Forget what you’ve been told: You just might be able to grow new brain cells. If findings from new animal studies prove true for humans — and if scientists find a way to speed the process — a person’s own bone marrow could be used to repair crippling brain injuries and diseases.

Astonishing reports from two different U.S. research teams indicate that bone-marrow cells that travel to the brain after release into the bloodstream appear to have the potential to morph into brain cells. The findings come from experiments in mice, and still need to be proven true for humans. But even though practical applications remain years away, the studies break new ground for medical research.

Experts “generally thought the brain didn’t self-renew,” Helen M. Blau, PhD, sais. “Other researchers recently found that cells from the brain can renew themselves. What is tremendously exciting is that we now find that [marrow] cells can do this. That is remarkable — we didn’t believe it at first. We had to triple-check our findings to be sure.” Leader of one of the research teams, Blau holds an endowed professorship at Stanford University. She chairs the department of molecular pharmacology and is director of gene therapy technology there.

“The advantage of this over what we knew before is that bone marrow is very easily accessible — and everybody has their own bone marrow,” Éva Mezey, MD, PhD, sais. “So if we can figure out how these cells are [changed] by the body, we may be able to duplicate this or speed up the process. Then we could use bone marrow to repair or replace [brain cells] that have died.” Lead author of the second study, Mezey is head of a research facility at the National Institute for Neurological Disorders and Stroke at the NIH.
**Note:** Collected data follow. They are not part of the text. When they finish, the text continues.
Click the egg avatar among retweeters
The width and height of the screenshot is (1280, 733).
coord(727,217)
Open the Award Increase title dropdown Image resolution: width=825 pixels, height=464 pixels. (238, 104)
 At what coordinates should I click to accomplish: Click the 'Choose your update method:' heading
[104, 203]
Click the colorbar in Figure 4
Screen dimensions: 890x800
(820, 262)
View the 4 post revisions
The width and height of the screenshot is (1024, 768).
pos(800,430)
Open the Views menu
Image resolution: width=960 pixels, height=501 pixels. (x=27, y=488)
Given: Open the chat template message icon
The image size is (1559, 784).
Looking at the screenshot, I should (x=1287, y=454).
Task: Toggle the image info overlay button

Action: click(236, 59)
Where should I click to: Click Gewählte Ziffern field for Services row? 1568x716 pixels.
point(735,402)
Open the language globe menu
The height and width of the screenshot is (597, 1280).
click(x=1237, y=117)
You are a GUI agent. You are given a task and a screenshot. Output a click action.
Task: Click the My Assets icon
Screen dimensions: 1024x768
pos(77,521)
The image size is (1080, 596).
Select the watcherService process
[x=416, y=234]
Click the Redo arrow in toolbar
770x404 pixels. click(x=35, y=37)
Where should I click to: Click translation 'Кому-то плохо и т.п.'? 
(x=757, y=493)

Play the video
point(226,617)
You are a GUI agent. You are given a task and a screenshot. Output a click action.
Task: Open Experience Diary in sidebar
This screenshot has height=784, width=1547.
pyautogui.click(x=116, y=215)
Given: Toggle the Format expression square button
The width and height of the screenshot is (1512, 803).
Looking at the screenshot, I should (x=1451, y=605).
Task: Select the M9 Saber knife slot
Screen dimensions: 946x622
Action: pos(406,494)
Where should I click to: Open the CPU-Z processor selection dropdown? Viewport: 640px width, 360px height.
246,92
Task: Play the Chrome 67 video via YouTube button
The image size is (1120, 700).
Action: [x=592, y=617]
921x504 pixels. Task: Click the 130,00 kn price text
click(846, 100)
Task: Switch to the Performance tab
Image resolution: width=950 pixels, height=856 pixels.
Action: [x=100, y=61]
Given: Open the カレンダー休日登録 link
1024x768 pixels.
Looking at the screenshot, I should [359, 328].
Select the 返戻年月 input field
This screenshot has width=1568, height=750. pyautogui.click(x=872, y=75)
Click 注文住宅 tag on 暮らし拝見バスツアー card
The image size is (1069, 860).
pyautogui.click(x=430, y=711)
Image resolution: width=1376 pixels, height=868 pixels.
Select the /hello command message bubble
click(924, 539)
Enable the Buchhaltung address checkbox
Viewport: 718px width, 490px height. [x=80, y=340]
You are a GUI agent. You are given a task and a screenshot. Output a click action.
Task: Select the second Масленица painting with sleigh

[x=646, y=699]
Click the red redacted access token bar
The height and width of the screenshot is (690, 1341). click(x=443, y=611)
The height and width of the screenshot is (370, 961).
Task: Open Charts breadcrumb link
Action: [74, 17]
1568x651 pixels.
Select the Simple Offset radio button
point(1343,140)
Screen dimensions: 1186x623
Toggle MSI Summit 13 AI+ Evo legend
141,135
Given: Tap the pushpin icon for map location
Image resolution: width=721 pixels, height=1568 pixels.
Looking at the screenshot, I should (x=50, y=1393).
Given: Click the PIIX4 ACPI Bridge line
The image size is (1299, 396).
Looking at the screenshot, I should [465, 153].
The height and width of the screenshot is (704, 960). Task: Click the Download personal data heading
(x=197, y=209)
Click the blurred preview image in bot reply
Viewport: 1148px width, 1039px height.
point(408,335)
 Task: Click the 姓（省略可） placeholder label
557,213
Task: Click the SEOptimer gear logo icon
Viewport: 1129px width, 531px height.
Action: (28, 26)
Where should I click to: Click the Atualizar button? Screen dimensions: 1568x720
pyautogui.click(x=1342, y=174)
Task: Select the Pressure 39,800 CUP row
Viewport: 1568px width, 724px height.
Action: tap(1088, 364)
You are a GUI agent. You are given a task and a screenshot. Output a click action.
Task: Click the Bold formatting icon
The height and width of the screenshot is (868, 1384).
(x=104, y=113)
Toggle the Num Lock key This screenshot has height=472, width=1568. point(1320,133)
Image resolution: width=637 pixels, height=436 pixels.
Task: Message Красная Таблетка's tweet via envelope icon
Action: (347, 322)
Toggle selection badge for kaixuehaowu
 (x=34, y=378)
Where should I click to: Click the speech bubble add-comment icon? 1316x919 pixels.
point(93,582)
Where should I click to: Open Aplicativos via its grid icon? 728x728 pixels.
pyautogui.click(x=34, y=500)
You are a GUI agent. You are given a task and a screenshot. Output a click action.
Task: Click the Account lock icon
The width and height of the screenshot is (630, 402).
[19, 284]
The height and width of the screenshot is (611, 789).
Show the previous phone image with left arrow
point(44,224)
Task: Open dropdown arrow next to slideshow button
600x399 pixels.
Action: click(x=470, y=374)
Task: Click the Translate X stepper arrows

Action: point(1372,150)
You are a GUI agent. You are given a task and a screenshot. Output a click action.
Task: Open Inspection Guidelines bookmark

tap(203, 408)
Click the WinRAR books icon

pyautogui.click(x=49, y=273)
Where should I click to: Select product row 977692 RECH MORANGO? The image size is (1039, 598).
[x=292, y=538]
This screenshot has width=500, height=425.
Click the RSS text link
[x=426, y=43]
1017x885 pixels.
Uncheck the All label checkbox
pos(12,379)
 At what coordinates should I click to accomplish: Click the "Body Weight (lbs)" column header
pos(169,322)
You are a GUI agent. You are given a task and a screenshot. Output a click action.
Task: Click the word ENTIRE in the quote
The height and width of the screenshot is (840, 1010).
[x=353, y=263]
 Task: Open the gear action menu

When she started her experiments, Blau didn’t originally plan to look for the new cells in the brain. She took bone marrow from a genetically engineered mouse that had fluorescent cells for easy tracking and injected it into mice whose own marrow had been destroyed by radiation. Graduate student Timothy R. Brazelton was supposed to look for the fluorescent cells in muscle tissue. Instead, he spent six months using a sophisticated microscope capable of seeing the green glowing, transformed marrow cells in the brains of the transplanted mice. The success of his efforts won him lead authorship of the paper, eventually published in the prestigious journal Science.

Mezey’s team took a different approach — they transplanted marrow from adult male mice into baby female mice that lacked bone marrow of their own. When they saw that male cells had become part of the female brains, they knew that the new cells had to have come from the transplanted marrow.

“If we can understand the mechanisms involved, we could perhaps enhance this process — make it more robust and harness it to repair brain damage,” Blau speculates. “And if you can genetically engineer the marrow cells, you could then deliver into the brain not only cells that become brain cells, but also get them to produce substances needed to cure disease. We are quite excited about that idea.”

Both Blau and Mezey warn that it will be several years before the findings could possibly lead to new treatments. “I wouldn’t want to raise any hopes — this is very encouraging but we have a lot of work to do,” Mezey says. “It will be a few years down the road before we could use this as a therapy — but it is my hope that we will.”